Boże Narodzenie

Jak co roku, mamy święta.
Czas radości i miłości.
Przy stole kolędy śpiewamy.
Jednak czy w ten czas mamy,
choć odrobinę litości?
O tym opowiem w mej historii.

A było to w dzień Bożego Narodzenia.
O dziewczynce, której żywot był nie do zniesienia.
-Biedna mała: mówili ludzie, czy ktoś ją przygarnął w głodzie?
Tylko gadać potrafili i współczuli a wszyscy byli cholernie nieczuli.
Taki już los był biednej dziewczynki.
Nie poddawała się i spełniała dobre uczynki.
Śmierć jej rodziców zabrała, a ona na tym okrutnym świecie sama została.
Smutek w jej sercu towarzyszy, łzy na policzkach, czy ktoś płacz usłyszy?…
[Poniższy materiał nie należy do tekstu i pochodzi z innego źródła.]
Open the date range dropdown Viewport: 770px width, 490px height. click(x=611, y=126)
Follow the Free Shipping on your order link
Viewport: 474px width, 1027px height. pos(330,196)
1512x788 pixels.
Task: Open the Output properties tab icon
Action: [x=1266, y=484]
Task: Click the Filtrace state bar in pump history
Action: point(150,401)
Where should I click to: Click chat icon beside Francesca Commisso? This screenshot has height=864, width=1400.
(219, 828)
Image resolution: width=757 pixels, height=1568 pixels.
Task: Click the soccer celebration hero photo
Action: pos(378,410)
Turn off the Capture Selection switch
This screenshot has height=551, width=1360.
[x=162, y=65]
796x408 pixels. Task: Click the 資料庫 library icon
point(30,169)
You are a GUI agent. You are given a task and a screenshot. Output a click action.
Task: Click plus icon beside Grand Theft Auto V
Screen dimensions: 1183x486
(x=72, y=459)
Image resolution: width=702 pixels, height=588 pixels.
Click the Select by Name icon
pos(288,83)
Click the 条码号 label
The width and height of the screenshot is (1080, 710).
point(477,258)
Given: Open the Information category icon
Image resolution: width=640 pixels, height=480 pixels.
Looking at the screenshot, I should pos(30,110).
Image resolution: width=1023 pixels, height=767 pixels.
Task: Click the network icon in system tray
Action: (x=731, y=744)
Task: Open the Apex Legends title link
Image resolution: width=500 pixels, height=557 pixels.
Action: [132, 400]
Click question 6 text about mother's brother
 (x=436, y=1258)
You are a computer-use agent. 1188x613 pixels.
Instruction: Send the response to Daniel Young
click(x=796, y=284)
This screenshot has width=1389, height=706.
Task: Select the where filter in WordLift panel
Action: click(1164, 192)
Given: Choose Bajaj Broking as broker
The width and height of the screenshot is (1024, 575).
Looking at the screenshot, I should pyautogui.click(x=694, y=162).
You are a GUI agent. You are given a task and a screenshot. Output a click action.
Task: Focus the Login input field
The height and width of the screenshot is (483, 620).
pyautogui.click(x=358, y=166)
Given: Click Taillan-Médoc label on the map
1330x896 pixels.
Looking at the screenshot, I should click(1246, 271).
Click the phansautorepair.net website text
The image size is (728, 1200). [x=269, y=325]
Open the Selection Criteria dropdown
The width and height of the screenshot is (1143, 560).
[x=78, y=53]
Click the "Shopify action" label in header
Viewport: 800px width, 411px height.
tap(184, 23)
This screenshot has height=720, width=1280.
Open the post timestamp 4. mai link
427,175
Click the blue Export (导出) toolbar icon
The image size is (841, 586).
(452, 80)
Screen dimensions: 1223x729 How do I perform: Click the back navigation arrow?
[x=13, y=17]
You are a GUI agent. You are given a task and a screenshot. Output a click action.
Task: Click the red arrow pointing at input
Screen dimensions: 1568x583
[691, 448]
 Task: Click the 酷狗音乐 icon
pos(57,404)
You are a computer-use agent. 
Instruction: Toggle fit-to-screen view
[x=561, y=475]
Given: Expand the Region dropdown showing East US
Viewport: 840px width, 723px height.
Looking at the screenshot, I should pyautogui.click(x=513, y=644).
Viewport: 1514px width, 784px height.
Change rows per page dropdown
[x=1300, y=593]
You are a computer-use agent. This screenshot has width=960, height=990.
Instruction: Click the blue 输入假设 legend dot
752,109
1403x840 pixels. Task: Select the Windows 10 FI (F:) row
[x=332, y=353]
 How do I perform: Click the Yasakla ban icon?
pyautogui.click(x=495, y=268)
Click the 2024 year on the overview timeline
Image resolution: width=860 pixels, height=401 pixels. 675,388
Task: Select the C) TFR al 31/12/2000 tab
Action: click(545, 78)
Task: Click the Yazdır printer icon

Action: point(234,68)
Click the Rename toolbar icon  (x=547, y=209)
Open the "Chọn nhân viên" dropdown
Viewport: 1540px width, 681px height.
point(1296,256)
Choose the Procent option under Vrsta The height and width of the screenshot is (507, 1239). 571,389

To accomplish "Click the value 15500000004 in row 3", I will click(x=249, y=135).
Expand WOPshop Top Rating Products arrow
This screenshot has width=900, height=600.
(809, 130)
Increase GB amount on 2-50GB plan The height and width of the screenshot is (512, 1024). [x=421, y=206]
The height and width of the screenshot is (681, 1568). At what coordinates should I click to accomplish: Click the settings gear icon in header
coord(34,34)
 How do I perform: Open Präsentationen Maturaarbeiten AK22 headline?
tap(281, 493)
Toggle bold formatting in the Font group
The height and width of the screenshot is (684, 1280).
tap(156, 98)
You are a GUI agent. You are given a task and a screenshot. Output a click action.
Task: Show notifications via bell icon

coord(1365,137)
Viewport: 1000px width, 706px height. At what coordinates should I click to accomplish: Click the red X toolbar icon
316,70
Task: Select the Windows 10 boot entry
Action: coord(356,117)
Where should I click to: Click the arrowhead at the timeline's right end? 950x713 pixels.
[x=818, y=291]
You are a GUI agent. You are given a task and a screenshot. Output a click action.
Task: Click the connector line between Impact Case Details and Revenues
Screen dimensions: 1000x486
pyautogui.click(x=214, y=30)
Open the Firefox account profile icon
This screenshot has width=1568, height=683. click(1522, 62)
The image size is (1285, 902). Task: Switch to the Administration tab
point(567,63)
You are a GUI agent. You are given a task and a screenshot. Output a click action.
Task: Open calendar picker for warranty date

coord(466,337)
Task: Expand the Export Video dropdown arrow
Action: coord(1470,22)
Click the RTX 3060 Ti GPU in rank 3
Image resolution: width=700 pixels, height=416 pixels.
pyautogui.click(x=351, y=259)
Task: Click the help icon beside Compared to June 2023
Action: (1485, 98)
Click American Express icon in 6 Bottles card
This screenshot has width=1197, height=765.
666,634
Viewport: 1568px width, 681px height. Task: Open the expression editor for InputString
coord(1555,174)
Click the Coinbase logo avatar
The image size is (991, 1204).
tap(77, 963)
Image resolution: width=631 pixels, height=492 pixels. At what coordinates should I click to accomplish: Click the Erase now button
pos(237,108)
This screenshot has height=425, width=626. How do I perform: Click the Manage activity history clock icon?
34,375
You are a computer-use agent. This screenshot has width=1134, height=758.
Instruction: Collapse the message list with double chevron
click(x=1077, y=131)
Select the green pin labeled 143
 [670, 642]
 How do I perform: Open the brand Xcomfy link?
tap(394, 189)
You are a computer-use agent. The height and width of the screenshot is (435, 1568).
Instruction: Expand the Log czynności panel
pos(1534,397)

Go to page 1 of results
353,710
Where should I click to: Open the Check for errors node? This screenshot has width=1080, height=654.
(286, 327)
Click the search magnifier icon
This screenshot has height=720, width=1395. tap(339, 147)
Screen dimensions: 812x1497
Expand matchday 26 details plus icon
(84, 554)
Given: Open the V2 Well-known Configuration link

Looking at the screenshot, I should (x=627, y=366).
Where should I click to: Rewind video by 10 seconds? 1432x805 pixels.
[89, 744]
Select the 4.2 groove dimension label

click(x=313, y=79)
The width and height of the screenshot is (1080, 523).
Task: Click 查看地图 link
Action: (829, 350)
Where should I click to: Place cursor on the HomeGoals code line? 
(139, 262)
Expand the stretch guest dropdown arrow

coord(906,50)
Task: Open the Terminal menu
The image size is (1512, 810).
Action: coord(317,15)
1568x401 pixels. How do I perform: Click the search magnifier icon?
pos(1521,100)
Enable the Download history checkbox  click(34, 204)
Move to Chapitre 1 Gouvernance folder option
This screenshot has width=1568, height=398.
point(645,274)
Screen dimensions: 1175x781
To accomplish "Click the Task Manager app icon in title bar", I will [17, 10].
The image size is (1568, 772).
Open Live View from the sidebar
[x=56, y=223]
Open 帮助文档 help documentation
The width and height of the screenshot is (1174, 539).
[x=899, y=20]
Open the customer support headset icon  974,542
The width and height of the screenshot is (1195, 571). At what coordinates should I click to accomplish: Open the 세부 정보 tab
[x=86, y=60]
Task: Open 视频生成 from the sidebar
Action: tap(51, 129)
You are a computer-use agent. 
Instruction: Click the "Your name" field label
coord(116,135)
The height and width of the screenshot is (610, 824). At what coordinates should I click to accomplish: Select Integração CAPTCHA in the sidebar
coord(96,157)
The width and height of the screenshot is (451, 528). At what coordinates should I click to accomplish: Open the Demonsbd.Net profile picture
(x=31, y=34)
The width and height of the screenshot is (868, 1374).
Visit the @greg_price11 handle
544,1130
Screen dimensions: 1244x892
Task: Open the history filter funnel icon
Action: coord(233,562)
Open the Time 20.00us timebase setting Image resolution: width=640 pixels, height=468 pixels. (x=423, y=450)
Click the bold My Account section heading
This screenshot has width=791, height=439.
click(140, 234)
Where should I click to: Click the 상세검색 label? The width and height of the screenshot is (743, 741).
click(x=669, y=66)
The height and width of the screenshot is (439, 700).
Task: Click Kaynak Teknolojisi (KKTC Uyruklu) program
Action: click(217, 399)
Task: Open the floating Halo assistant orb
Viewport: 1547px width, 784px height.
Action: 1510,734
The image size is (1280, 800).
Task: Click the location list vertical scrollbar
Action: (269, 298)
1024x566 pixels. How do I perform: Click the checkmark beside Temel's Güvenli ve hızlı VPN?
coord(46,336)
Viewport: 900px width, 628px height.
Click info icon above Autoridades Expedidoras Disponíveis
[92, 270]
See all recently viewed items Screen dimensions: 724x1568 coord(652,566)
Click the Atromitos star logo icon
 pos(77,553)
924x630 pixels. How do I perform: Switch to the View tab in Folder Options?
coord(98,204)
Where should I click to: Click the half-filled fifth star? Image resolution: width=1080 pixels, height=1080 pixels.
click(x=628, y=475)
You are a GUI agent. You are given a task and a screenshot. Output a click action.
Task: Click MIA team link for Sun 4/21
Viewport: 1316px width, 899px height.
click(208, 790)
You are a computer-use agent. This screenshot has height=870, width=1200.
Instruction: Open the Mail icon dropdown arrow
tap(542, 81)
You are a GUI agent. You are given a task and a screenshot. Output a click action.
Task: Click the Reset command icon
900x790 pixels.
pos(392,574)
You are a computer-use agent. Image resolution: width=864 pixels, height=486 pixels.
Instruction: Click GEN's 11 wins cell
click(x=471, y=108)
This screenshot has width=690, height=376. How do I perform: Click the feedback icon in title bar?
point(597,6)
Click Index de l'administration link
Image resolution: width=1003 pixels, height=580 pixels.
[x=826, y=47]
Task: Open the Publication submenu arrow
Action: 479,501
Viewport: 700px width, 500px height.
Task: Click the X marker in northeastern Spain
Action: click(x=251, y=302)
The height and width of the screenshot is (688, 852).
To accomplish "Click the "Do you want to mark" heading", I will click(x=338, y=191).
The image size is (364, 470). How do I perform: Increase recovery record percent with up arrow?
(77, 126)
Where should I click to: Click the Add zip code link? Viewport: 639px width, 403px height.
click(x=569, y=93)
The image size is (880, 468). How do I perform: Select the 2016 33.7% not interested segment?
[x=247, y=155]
…śnieg zaczął padać, a było już późno,
i nikt na ulicy nie chciał już gadać.
Dziewczynka podeszła do drzwi, zapukała…
I o trochę ciepłej strawy błagała.
Drzwi się zamknęły przed jej oczyma,
Poczuła zimno na policzkach
I śnieg na ustach.
A po chwili strach w oczach miała.
Serce mocniej uderzyło, zemdlała…
Po chwili światło ja obudziło.
Na łóżku leżała w cieplutkim domku.
Kocykiem okryta, została…
Rodziców ujrzała, byli przy niej.
Miło jej było, tego pragnęła.
By być z rodzicami, a łzy same płynęły jej policzkami.
Czy święta nie powinny być rodzinne i niewinne? …
Czy ktoś jej odbierze takie święta?
Chyba już nikt, a bo ktoś pamiętał…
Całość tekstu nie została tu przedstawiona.